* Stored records
┏━━

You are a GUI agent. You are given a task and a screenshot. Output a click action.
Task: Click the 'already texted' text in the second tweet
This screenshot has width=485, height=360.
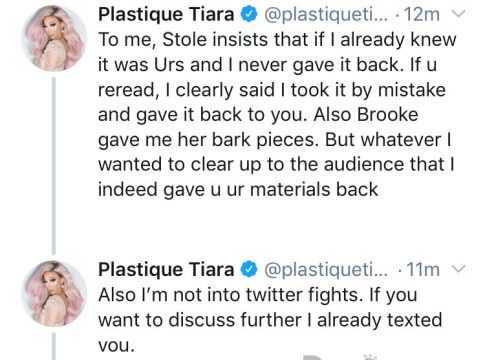(x=379, y=320)

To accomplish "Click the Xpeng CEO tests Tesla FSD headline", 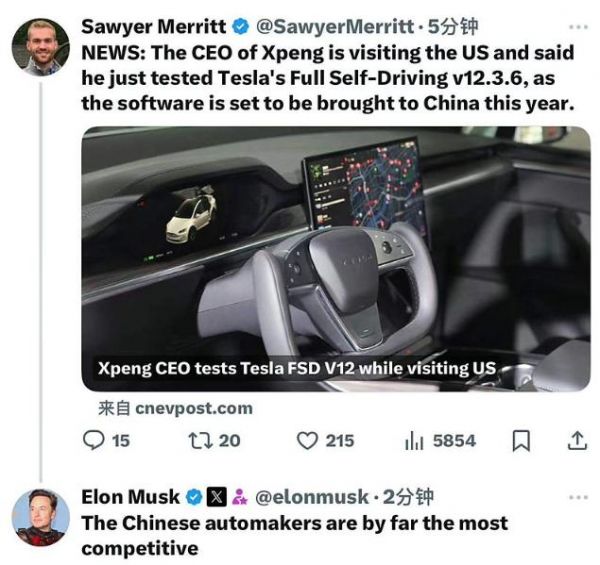I will (x=297, y=368).
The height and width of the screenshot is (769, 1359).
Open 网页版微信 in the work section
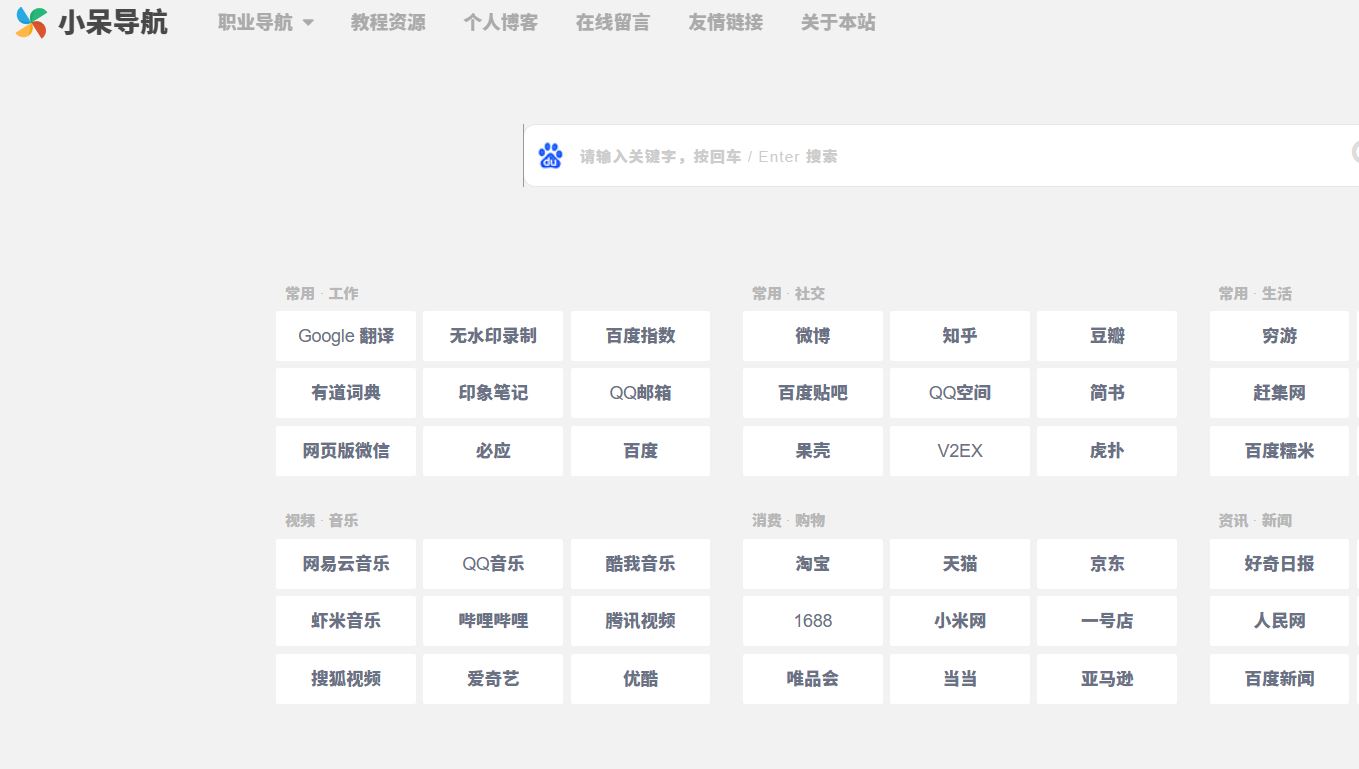(345, 451)
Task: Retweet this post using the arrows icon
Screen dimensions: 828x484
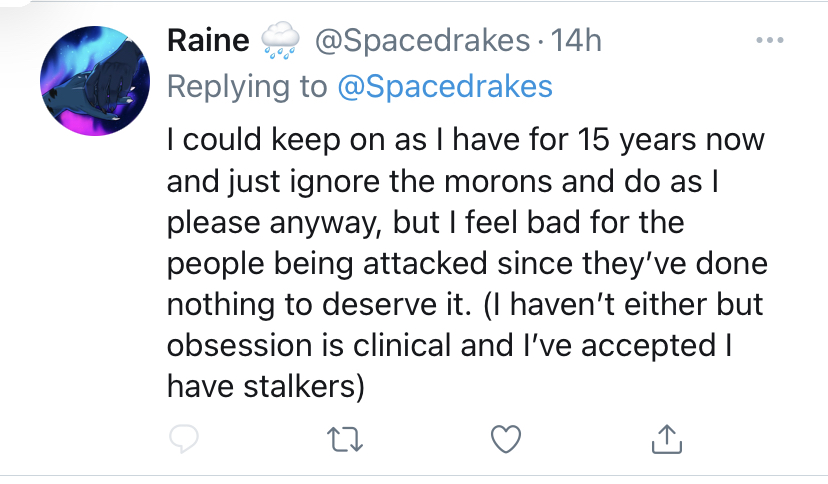Action: coord(345,439)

┗━━

* Task goal
What the answer needs is every line from the one with "Open 网页版微信 in the work section" through the last line of the data, reproduced word for word and with pictures omitted.

* Output
Open 网页版微信 in the work section
(345, 451)
Task: Retweet this post using the arrows icon
Screen dimensions: 828x484
Action: coord(345,439)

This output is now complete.